The recall follows a Might 21 accident in Phoenix, Arizona, wherein a Waymo driverless automotive hit a phone pole that was put in within the roadway in an alley. The automobile was pulling over to choose up a passenger when it struck the pole at low pace, in accordance with Waymo. Whereas the automotive was severely broken, nobody was harm, in accordance with paperwork Waymo filed with the Nationwide Freeway Visitors Security Administration.
The recall applies solely to the fleet of modified Jaguar I-Tempo SUVs Waymo owns and operates itself. The recall includes a software program replace on all 672 of the automobiles. The recall was first reported by The Verge.
“We’ve already deployed mapping and software program updates throughout our whole fleet, and this doesn’t impression our present operations,” a Waymo spokesperson mentioned in an electronic mail.
In paperwork filed with the Nationwide Freeway Visitors Administration, Waymo described the difficulty is as an “[i]nsufficient potential to keep away from pole or pole-like everlasting objects throughout the drivable floor [which] might lead to an elevated danger of a collision.”

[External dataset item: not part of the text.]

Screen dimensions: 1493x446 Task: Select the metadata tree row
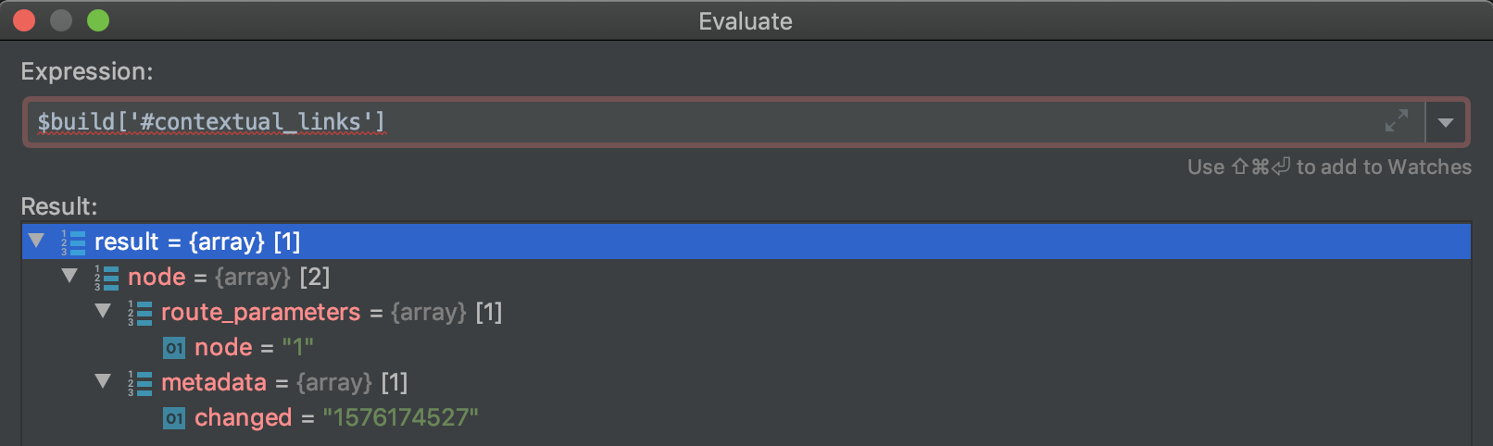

This grew to become a problem in circumstances the place there wasn’t a curb or clear street shoulder – akin to in an alleyway the place the street floor reaches from buildings on one aspect to buildings on the opposite – and there have been poles put in inside that roadway. In that case, the automobile may not have acknowledged the precise diploma of hazard a pole represented.
To right the issue, Waymo up to date the software program for its driverless automobiles to make them extra more likely to keep away from issues that look like poles within the street and, additionally, by enhancing their maps to higher outline the sides of roads, even the place they may not be clear.
Waymo is the autonomous automobile subsidiary of Alphabet, the dad or mum firm of Google. It at the moment affords driverless taxi rides in Phoenix, Los Angeles and San Francisco.